## [What to work on]
1. In the forum thread on overlapping wheels, which rule number in the linked article does CdaleNut single out?
2. Condense the paragraph beginning "It means exactly what it means" in the forum thread on overlapping wheels into one shorter sentence, keeping its main facts.
3. Pull out the passage of the forum thread on overlapping wheels from "dont do that." to "(Dec 29, 2009)", word for word.

## [Excerpted text]
# # # # #

# "Don't overlap wheels"---What does this mean?



## Lawfarm (Jun 4, 2010)

I've seen several posters on here give newb riders the advice of "don't overlap wheels" when riding in a group. WTF does this mean? Don't overlap in what direction (laterally?) What is the preferred position for close group riding? Directly behind another rider (tires in line) or slightly staggered? What am I not supposed to overlap? Thanks!:mad2:


----------



## mtbbmet (Apr 2, 2005)

It means exactly what it means. Don't put your front wheel in a postion so that it is in front of the trailing edge of the rear wheel of the rider in front of you. If he swerves, you go down.


----------



## OHroadie (Jul 12, 2010)

I think it means to not ride along side, or creep your front wheel next to (left or right side) the rear wheel of the person in front of you. It's a lesson I am getting a little grief from myself.


----------



## CdaleNut (Aug 2, 2009)

dont do that.


https://coachlevi.com/cycling/rules-riding-paceline-group/

heres a good article. hope this helps you.............especially rule # 3


----------



## alexp247365 (Dec 29, 2009)

If you are riding behind and to the left of the rider in front of you, but the front of your wheel 'overlaps' his wheel - i.e. the front most part of your wheel is around the skewer of the rider in front of you. What will happen if the rider in front of you has to swerve left suddenly?


----------



## manymiles (May 26, 2010)

By default the person in back will go down, there are ways to recover but it takes skill and luck. You are better served paying attention to the gap.


----------



## ColoRoadie (Aug 5, 2010)

alexp247365 said:


> If you are riding behind and to the left of the rider in front of you, but the front of your wheel 'overlaps' his wheel - i.e. the front most part of your wheel is around the skewer of the rider in front of you. What will happen if the rider in front of you has to swerve left suddenly?

# # # # #

## [Material provided]
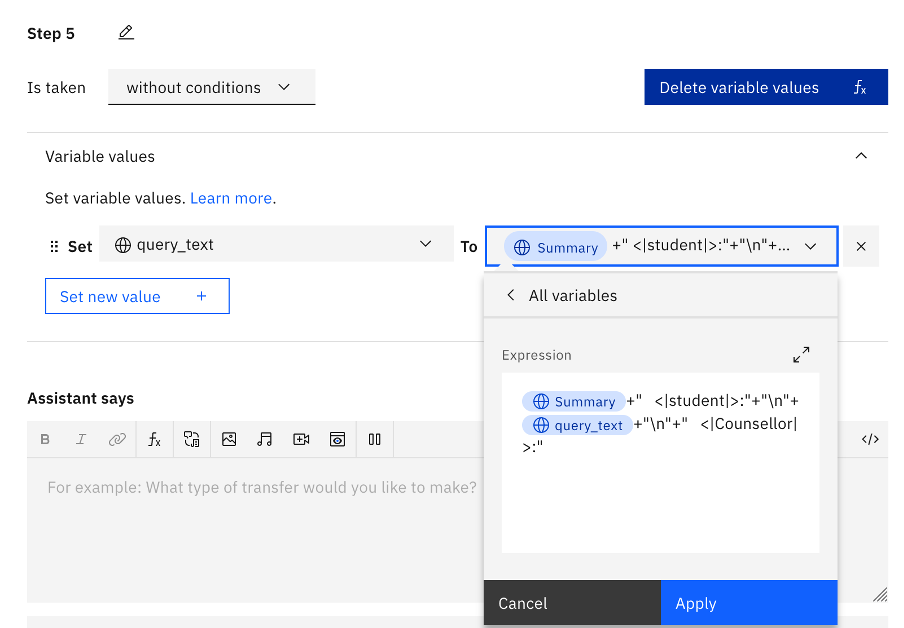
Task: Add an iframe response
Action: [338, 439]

# # # # #

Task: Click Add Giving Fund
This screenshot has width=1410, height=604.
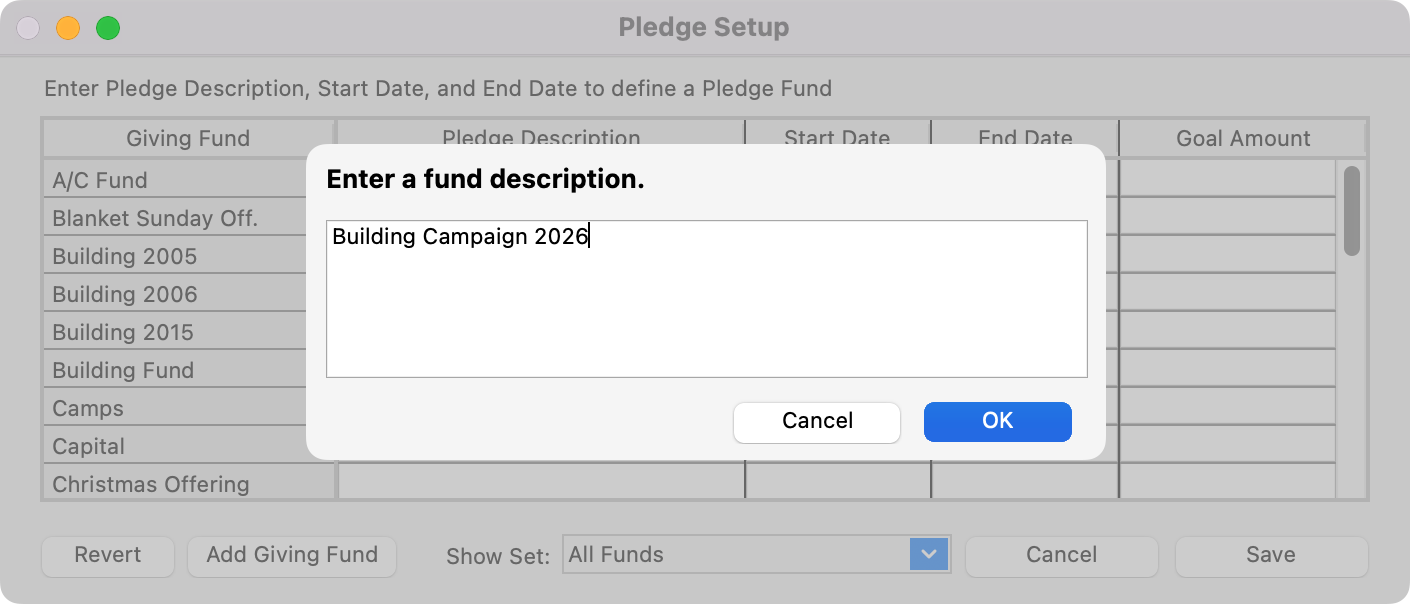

# # # # #

## [Written responses]
1. Rule #3.

2. Keep your front wheel behind the trailing edge of the rear wheel of the rider ahead, because if that rider swerves, you go down.

3.
dont do that.


https://coachlevi.com/cycling/rules-riding-paceline-group/

heres a good article. hope this helps you.............especially rule # 3


----------



## alexp247365 (Dec 29, 2009)